## [EXERCISE DIRECTIONS]
Where does the word "computer" occur in the entries below? Copy every line that has it.

## [EXCERPTED DATA]

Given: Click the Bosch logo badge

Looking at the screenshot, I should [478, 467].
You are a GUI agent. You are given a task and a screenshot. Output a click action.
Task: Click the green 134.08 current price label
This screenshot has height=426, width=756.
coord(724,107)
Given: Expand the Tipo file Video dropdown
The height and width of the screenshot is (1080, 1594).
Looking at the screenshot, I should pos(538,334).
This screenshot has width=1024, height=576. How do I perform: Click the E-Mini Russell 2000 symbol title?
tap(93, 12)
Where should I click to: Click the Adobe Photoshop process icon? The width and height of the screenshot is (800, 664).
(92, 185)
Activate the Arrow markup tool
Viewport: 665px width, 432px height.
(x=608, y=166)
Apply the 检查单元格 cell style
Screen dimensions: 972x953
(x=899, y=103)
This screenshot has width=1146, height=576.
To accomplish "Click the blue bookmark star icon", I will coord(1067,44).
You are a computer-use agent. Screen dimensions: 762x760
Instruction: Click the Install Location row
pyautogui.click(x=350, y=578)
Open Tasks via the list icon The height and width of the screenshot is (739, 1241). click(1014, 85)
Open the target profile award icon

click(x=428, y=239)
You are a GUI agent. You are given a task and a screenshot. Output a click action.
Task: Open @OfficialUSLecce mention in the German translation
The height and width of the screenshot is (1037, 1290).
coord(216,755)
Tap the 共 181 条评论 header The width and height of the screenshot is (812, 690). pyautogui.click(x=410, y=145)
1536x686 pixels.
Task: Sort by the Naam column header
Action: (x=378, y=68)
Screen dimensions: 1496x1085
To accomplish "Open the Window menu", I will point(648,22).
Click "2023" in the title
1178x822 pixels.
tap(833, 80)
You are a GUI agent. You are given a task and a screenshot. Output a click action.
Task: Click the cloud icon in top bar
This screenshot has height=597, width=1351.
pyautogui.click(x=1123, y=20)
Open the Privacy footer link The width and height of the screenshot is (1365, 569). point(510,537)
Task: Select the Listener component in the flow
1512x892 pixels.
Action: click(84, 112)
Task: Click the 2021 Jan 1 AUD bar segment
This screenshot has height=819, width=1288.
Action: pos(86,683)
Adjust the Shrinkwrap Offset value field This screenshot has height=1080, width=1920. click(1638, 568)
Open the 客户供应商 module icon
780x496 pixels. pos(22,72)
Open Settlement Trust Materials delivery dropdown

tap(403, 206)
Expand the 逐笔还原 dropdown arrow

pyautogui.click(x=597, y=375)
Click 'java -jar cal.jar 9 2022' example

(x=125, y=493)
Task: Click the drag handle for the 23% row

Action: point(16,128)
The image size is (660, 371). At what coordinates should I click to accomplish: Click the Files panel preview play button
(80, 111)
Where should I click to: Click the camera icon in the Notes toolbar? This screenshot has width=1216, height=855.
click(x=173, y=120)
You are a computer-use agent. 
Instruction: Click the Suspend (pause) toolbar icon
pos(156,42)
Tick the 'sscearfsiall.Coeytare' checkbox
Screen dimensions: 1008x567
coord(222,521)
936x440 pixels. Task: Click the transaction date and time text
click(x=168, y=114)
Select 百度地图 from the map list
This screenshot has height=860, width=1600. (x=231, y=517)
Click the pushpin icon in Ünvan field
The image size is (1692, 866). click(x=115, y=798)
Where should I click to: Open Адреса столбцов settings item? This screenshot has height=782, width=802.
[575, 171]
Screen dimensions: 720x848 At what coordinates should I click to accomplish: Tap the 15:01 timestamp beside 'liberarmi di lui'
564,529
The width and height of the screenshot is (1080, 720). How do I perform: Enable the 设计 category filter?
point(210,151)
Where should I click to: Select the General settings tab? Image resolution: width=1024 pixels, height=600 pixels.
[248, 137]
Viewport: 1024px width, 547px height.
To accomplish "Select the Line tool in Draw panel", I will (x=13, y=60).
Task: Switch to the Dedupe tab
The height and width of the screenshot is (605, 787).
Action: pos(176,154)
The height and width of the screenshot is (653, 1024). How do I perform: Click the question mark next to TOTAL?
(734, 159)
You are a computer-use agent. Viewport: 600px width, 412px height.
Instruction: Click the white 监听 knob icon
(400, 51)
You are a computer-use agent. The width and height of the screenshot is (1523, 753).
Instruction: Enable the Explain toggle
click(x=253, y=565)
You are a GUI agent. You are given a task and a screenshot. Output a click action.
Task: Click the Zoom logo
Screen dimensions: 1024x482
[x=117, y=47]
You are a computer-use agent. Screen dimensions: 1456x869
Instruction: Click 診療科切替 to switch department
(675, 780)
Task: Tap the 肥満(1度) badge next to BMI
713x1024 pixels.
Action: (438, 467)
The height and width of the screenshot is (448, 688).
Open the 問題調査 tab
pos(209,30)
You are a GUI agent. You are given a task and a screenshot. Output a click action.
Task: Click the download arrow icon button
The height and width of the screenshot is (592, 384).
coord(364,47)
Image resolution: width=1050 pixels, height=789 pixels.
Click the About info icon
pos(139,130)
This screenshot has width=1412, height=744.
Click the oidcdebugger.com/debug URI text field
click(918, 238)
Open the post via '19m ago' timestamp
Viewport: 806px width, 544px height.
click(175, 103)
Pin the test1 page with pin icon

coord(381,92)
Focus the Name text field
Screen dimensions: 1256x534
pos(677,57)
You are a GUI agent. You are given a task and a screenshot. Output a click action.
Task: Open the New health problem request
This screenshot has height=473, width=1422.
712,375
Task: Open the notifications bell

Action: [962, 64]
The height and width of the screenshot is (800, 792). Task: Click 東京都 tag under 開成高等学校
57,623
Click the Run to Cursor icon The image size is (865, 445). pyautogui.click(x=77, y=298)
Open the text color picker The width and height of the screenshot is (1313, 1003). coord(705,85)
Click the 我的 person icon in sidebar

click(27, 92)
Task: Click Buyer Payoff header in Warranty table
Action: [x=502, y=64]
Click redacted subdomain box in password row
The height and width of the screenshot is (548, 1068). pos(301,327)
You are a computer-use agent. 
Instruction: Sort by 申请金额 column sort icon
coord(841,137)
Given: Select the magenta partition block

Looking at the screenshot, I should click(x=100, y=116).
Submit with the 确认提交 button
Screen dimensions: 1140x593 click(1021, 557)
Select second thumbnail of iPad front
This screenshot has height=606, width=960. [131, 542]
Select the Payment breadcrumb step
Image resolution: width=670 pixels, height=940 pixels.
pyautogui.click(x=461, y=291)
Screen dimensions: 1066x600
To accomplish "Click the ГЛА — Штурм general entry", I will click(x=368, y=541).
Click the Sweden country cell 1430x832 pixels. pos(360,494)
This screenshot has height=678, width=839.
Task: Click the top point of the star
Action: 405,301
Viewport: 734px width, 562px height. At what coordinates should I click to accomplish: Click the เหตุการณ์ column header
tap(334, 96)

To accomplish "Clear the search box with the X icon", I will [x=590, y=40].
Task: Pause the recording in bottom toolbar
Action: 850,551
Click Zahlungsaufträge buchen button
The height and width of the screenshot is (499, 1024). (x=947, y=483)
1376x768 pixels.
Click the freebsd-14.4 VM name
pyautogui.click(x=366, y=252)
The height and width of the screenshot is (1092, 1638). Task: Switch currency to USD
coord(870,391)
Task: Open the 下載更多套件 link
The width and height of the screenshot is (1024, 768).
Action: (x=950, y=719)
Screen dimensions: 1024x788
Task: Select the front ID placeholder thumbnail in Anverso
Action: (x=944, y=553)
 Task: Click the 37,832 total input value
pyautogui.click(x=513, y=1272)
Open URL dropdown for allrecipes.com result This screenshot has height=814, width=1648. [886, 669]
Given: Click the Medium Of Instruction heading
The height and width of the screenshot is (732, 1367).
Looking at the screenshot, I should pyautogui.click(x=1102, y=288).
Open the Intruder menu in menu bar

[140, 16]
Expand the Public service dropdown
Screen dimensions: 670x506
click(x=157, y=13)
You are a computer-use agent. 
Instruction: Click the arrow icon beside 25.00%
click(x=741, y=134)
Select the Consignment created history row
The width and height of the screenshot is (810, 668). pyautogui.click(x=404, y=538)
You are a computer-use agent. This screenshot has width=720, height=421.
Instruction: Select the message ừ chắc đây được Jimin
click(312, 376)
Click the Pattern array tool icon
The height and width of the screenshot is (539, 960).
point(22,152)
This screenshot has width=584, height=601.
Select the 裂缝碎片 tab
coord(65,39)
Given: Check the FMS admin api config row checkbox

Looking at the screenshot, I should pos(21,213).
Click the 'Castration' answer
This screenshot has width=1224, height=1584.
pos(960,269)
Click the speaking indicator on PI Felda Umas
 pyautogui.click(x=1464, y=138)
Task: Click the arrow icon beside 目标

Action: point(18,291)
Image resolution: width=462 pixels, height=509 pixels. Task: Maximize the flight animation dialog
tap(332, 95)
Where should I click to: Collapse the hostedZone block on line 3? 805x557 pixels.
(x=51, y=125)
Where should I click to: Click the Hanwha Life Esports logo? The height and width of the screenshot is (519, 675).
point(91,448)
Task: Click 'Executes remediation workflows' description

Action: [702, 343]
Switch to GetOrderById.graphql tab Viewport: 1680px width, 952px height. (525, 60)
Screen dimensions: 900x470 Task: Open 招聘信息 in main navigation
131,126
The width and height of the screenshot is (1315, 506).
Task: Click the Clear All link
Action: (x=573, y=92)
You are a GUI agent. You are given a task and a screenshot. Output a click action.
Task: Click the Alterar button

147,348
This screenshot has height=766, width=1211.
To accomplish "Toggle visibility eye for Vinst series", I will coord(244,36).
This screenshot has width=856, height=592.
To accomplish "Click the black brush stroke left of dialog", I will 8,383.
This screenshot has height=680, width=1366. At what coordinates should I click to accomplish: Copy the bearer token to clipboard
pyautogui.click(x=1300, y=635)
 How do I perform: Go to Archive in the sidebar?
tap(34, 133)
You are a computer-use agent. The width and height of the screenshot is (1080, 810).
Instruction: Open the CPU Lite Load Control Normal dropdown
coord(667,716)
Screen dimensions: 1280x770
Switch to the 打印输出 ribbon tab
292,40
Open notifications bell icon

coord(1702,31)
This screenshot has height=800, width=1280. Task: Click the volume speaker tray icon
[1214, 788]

## [SOLUTION TO THIS EXERCISE]
You are a computer-use agent. Screen dimensions: 762x760
You are a computer-use agent. 
You are a computer-use agent. Viewport: 600px width, 412px height.
You are a computer-use agent. The width and height of the screenshot is (1523, 753).
You are a computer-use agent. Screen dimensions: 1456x869
You are a computer-use agent. 
You are a computer-use agent. 
You are a computer-use agent. This screenshot has width=720, height=421.
You are a computer-use agent. The width and height of the screenshot is (1080, 810).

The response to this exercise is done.